= Matt Lalli =

American lacrosse player (born 1986)

Matt Lalli (born March 27, 1986) is an American professional lacrosse player for the San Francisco Dragons of Major League Lacrosse.

Raised in the Princeton Junction section of West Windsor, New Jersey, Lalli attended West Windsor-Plainsboro High School North in Plainsboro Township, New Jersey, where he lettered in lacrosse, hockey, football, and soccer. He scored 51 goals and 30 assists as a senior, and was named a high school All American and Player of the Year by the Princeton Packet and the Trentonian.

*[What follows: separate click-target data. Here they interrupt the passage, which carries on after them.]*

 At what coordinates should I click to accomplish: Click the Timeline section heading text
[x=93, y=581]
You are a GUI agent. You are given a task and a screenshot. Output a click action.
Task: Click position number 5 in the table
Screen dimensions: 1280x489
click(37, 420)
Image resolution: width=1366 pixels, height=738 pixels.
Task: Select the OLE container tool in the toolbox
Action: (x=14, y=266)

Lalli played for the Colgate Raiders men's lacrosse team, where he scored 21 goals and 23 assists as a freshman to lead the team in scoring, and followed that with 26 goals and 18 assists as a sophomore. He scored 22 goals and 27 assists as a junior, the second-highest point total in the Patriot League. As a senior he scored 26 goals and 20 assists, leading to his selection as a 3rd team All American and his participation in the North–South All Star Game. Lalli led Colgate to its first-ever share of the Patriot League title in the 2006 season, and helped the team to a berth in the NCAA tournament.

He was selected in the 2nd Round of the 2008 Major League Lacrosse Draft as the 16th pick overall by the Dragons. He played in eight games for San Francisco, scoring 10 goals and five assists, including five goals scored in a June 14, 2008, game against the Denver Outlaws.